Isn’t skipping breakfast discouraged by many health experts? More research is needed to better understand how morning eating habits affect weight control. According to a study published in April in the Journal of the American College of Cardiology, researchers found a link between skipping breakfast and deaths by heart attack. “Our study supports the benefits of eating breakfast in promoting cardiovascular health,” they said. Plus, breakfast fuels our body and muscles, and it can help us avoid cravings, dietitian Katherine Zeratsky writes on MayoClinic.org. Fasting in the evening and eating in the morning may be a more beneficial option.

Do you need to cut calories? Simply by restricting your mealtimes during IF, you may cut your caloric intake. But eating within an eight-hour window doesn’t mean you can gorge on whatever you want. I was advised by Gradney to eat a Mediterranean diet — lean protein, legumes, fruits and vegetables — and drink tons of water. According to Gradney, “You need some carbs to feed your brain, your muscles and fuel yourself. But fruits and vegetables should be the primary source.” Also, you’re allowed to have coffee, tea and water during fasting hours.

What’s it like in real life? Experiences can vary. Real talk: My first few days on IF were terrible. I had a tough time concentrating and endured what felt like a week-long headache. The good news: Because I eat pretty healthy, meaning I don’t eat fast food, beef or pork, and I consume several servings of vegetables and fruit daily, I didn’t have to significantly change what I ate. I did watch my sugar intake and limited myself to one alcoholic drink per week.

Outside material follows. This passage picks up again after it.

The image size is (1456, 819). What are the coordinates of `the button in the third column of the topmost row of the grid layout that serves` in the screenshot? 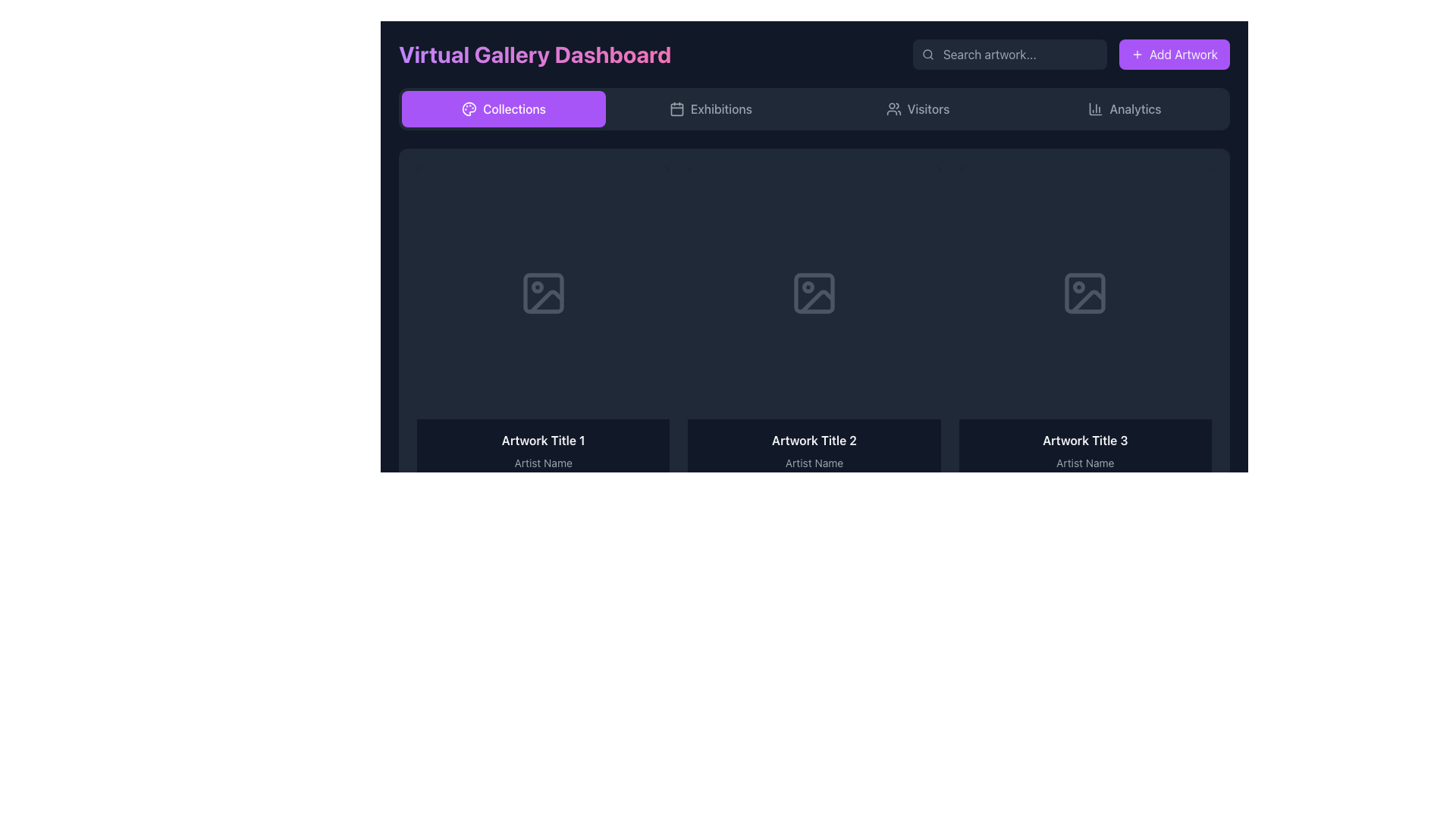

Here’s my conclusion: Giving up nighttime snacking was hard. And when I’d go out to dinner, my 16-hour fast couldn’t start until after the final bite, which meant that sometimes I couldn’t eat until midafternoon the next day. But after about a month, I’d lost six pounds and noticed I had a lot more energy, even when I didn’t get a great night’s sleep.

Gradney cautioned me that over the long term my weight loss might be modest, but since IF can increase metabolism, it may help followers avoid future weight gain. I chose not to continue with the program, as I found that I loved breakfast way too much!